The Children (Sydney Theatre Company/Melbourne Theatre Company) ★★★★

by
ABR Arts 04 April 2018

After the vast proportions of her 2013 play, Chimerica (seen here in 2017) – a multi-scene, huge-cast exploration of American–Chinese relations – Lucy Kirkwood’s The Children – a one-set, three-character play – might seem like something of a chamber piece. But if it is physically small in scale, thematically it is even more challenging.
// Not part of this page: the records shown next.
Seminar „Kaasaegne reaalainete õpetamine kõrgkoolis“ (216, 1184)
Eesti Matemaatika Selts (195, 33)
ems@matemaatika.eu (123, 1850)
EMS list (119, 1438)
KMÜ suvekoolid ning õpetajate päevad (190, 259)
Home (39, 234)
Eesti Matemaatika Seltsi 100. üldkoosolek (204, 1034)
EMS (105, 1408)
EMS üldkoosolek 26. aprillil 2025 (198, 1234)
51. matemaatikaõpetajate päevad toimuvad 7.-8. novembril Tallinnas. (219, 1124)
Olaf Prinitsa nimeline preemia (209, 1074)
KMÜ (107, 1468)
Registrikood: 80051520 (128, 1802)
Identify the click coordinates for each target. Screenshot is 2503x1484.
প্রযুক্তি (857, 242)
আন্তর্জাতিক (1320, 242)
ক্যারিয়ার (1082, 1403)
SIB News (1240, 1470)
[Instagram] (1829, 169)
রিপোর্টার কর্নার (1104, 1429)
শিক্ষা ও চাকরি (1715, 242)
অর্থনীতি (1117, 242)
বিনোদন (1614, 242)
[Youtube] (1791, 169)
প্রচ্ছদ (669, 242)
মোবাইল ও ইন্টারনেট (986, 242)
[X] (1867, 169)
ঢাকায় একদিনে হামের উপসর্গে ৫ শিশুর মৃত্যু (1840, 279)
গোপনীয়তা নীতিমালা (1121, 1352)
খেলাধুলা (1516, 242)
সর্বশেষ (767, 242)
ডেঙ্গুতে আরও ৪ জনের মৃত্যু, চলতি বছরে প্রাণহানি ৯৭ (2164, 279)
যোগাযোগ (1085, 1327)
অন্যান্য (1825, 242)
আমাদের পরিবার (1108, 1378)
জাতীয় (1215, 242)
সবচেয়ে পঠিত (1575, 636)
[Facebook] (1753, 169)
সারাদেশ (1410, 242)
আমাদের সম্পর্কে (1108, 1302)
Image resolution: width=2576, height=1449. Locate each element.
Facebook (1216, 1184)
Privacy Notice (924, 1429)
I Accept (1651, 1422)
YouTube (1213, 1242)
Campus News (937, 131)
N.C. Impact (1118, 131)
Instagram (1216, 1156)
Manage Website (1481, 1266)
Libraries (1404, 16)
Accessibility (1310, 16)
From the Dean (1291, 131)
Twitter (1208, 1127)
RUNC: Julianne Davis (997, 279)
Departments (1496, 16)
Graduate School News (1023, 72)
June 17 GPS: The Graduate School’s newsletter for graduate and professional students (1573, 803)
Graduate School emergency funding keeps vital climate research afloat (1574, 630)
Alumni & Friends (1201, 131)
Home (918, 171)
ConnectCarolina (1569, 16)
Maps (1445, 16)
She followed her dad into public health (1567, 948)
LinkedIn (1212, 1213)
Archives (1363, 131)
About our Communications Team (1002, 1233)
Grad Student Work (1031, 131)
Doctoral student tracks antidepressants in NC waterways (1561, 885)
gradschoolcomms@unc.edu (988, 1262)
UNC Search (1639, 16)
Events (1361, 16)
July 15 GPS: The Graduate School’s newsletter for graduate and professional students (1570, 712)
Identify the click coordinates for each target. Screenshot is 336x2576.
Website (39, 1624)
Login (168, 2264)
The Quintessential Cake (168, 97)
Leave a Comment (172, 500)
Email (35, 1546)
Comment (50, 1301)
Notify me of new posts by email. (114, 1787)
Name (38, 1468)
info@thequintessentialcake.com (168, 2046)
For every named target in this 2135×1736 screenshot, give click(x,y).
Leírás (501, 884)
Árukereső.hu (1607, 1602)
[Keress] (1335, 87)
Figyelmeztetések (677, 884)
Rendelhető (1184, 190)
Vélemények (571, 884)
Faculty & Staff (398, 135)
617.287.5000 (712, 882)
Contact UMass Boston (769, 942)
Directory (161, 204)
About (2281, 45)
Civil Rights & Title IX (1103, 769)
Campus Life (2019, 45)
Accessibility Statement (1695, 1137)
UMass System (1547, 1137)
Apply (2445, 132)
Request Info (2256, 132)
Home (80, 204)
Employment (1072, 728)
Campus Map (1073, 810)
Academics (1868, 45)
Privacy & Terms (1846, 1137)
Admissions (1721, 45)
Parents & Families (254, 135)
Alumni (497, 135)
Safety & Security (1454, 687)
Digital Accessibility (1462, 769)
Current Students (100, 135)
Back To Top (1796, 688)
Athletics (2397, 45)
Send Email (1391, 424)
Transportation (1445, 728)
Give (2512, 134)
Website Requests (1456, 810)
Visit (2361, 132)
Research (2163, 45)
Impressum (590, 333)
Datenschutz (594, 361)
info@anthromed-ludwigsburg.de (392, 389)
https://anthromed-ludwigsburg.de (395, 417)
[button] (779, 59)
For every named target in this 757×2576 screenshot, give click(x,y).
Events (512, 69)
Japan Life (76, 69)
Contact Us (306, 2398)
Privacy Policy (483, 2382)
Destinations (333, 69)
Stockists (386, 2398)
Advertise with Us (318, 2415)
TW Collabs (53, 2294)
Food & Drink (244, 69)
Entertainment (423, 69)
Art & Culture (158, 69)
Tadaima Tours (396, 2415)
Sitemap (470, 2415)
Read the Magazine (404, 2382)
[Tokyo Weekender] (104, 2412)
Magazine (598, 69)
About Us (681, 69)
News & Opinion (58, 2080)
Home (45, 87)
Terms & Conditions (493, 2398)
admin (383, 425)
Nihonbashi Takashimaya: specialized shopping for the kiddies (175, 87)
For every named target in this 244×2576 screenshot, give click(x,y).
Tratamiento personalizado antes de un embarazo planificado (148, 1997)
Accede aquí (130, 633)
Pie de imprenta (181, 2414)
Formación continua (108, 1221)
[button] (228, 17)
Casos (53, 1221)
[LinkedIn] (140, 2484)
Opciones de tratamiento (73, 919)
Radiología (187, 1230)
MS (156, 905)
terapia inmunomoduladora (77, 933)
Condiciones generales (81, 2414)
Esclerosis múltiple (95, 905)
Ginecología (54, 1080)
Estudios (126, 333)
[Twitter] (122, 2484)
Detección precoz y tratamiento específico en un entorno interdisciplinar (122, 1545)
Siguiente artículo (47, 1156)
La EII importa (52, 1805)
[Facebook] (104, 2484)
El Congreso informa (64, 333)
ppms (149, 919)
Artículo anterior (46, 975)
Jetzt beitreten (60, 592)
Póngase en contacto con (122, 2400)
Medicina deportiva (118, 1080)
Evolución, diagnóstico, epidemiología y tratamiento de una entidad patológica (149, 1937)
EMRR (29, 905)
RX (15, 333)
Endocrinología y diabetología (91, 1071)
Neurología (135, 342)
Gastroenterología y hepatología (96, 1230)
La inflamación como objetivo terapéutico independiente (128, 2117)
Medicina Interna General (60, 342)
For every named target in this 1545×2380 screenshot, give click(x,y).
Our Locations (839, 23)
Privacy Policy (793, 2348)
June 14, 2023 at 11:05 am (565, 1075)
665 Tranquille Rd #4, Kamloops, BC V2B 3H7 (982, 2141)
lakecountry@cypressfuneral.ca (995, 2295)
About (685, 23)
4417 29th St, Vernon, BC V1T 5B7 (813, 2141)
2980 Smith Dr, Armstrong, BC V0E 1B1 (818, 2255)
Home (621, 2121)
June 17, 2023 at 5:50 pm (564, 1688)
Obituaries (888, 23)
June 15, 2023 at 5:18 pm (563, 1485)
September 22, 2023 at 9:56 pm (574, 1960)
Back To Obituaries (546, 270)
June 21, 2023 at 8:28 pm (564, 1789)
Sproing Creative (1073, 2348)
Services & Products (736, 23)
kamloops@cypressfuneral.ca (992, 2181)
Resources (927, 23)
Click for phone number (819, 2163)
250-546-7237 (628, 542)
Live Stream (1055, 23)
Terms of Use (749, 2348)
It takes place in a dilapidated cottage on the crumbling east coast of England just outside the exclusion zone of a ruined nuclear power station. As the play begins, we see a woman attempting to staunch a ferocious nosebleed. This, we discover, is Rose, a nuclear scientist who used to work at the plant and who has unexpectedly appeared at the cottage of two erstwhile colleagues, Hazel and Robin. Kirkwood is adept at drip-feeding her audience relevant information and dropping hints like depth-charges which explode at the play’s climax, and she gradually reveals the details of the disaster. An earthquake followed by a tsunami echoes the Fukushima catastrophe, and the devastating results are much the same. Hazel and Robin have retreated from their ruined house to this cottage and are attempting to live as normal a life as possible in the circumstances. The super-efficient Hazel keeps the house running while Robin heads off each day, Hazel tells Rose, to tend their cows, stranded in the exclusion zone.